Prefácio para Algibeira Brasileira

Você encontra o livro de André Gusmão aqui


Sem dúvida é uma algibeira o que esse frequente escritor carrega consigo. Sem tranca, sem tampa, cordão frouxo que seja. Os bens que guarda aqui na verdade nos apresentam um homem a abrir a guarda sem medo do flagrante que o revela completamente humano — seguro, frágil, temeroso, imprevidente, esperançoso, destemido, sonhador, impulsivo, cego, lúcido.

André Gusmão costura no corpo, como um saco preso à roupa, toda a sua bagagem. Carrega em suas andanças os constantes apelos à felicidade, que, por vezes, talvez ainda pense encontrar no outro. “Ela tinha o amor estampado na cara”, mas ele desconfia de que seu “espelho” o traz de volta a si mesmo, à compreensão de sua história. Conhecendo-se mais, torna inesgotável sua capacidade de sentir o outro e de se fazer percebido.

Ao leitor de Algibeira Brasileira é dada a força das verdades do autor, de seus confessos tropeços, de seus comemorados soerguimentos. Isso não e tudo, porém.

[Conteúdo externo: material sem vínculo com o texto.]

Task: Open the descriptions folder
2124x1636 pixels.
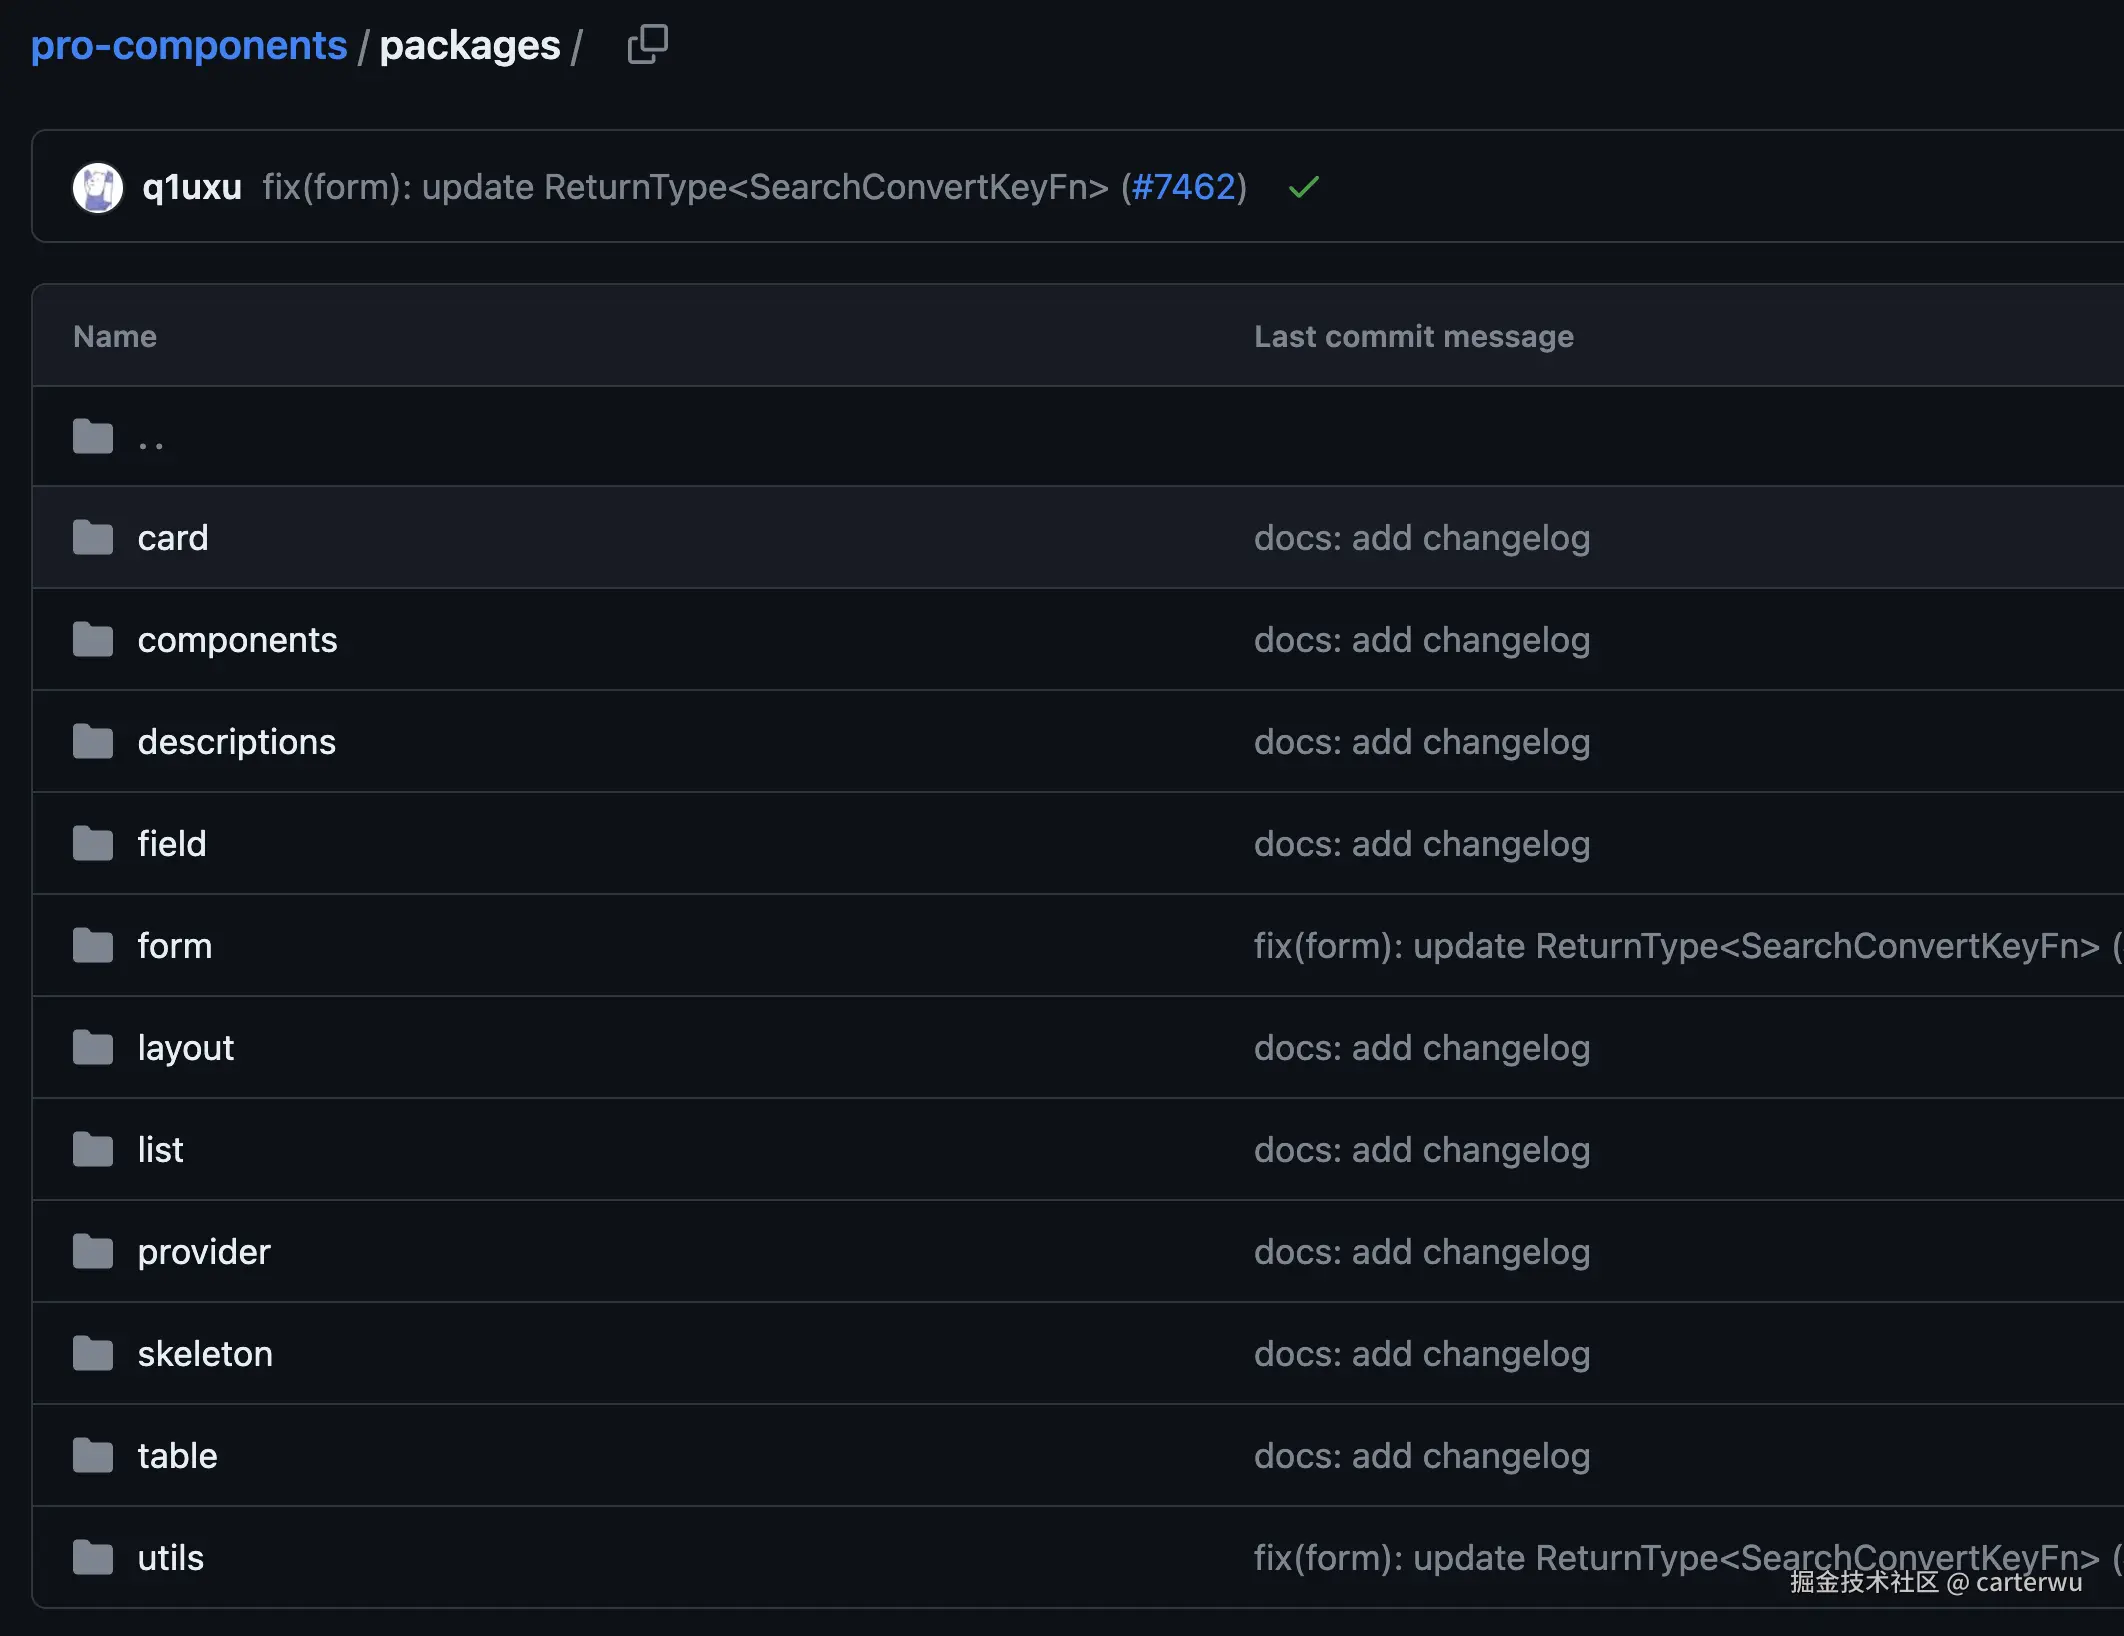Action: tap(236, 742)
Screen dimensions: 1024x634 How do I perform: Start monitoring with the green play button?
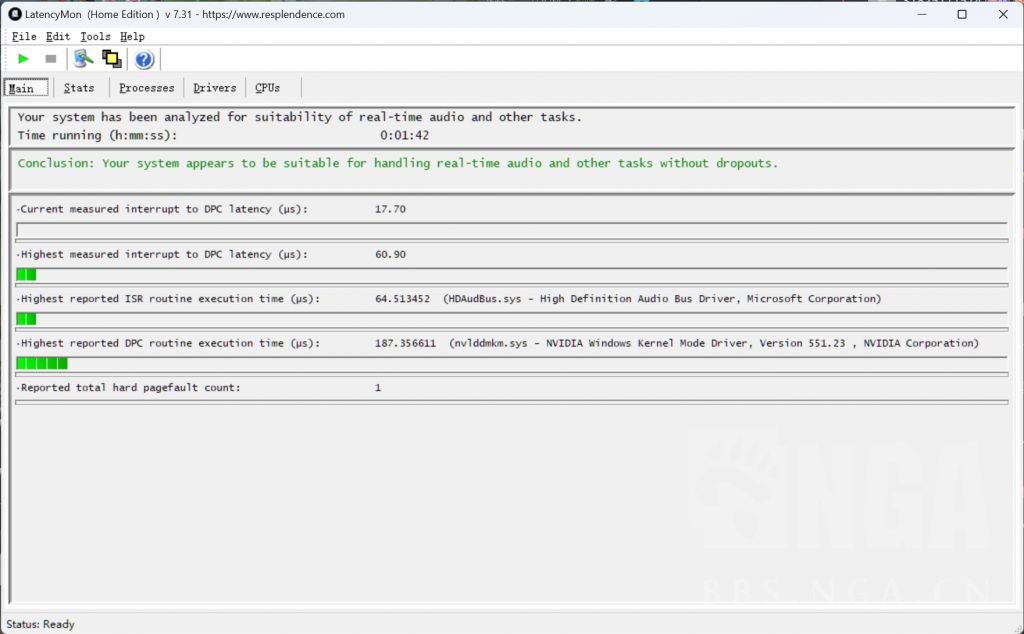24,59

André brinda seu público com a beleza das imagens forjadas por um discurso que se desloca — durante o tempo em que amealha ideias e sentimentos — de um português nascido nos sonhos cultivados em terras brasileiras para a mesma língua em velhas vestes, sotaque de além-mar.

Aglacy Mary 

segunda-feira, 26 de dezembro de 2011

Pé esquerdo

Um chão de Córdoba - Espanha
Foto: Aglacy Mary


Dizem-me as pedras,
Descobrindo meu calcanhar,
Que um dia indaprendo
Os chãos que devo pisar.



sábado, 24 de dezembro de 2011

A quem educa boiada

 
Que quer um pai quando ao filho
entrega a sorte de ser
um boi a mais na boiada?
Se é mais fácil se iludir
no conforto de dizer
que o rebento vai ter companhia,
difícil será resgatar
um nome no meio do pasto,
um jeito de ser singular
no meio da zona plural.
Agora o que vale é a marca,
forjada a ferro ou a sedução,
Feito aquele jeans da moda. 
Agora são todos iguais...
Não que tenham mais direitos,
mas porque mesmo os defeitos
são produzidos em moldes.
Agora são todos felizes,
com planos onde não cabe o humano.
Ser gente vai ao nível do impossível,
ter ética passa a ser bem do passado.
Ainda queimo os miolos
para dar resposta à questão:
que quer um pai quando ao filho
entrega a sorte de ser 
um boi a mais na boiada?

sexta-feira, 11 de novembro de 2011

Fissura

Marbella - Málaga

Li nos seus olhos o gosto por mim. 
Era coisa parecida com o apego de Rosário
pelo feijão que secou antes de fazer pé.
Sua lágrima era pouca;
sua boca, quase o vão seco que corta o sítio
lembrando dias frescos, 
molhados de prazer.

Leia também Pedagogia não.

quarta-feira, 12 de outubro de 2011

Festa na janela


Vejo um bem-te-vi bem-me-vendo por aqui.
Ver a ele não basta;
Bate no vidro e acusa que viu.
Mas não lhe bastando que eu saiba,
Sai levando notícia do achado,
E logo vejo mais três,
Do mesmo tipo, que bem-me-veem.
Será isso ou será somente
Que gostam do rio que me passa
E do mar que me ondeia?
Na dúvida, deixo uma árvore
Bem na beira da janela.
Bem-te-vi fazendo festa
Será por mim? Será pra ela?

domingo, 18 de setembro de 2011

A bolsa


O supermercado estava cheio. Parece que, em tempo de quaisquer vacas, gordas ou moribundas, aquele ambiente imantado atrai todo metal que carregamos em nossas carteiras. A realidade de poucos caixas abertos fazia com que as pessoas se apressassem para chegar à fase final da tarefa, imaginando que, quanto mais demorassem mais risco haveria de serem as últimas de uma fila que crescia.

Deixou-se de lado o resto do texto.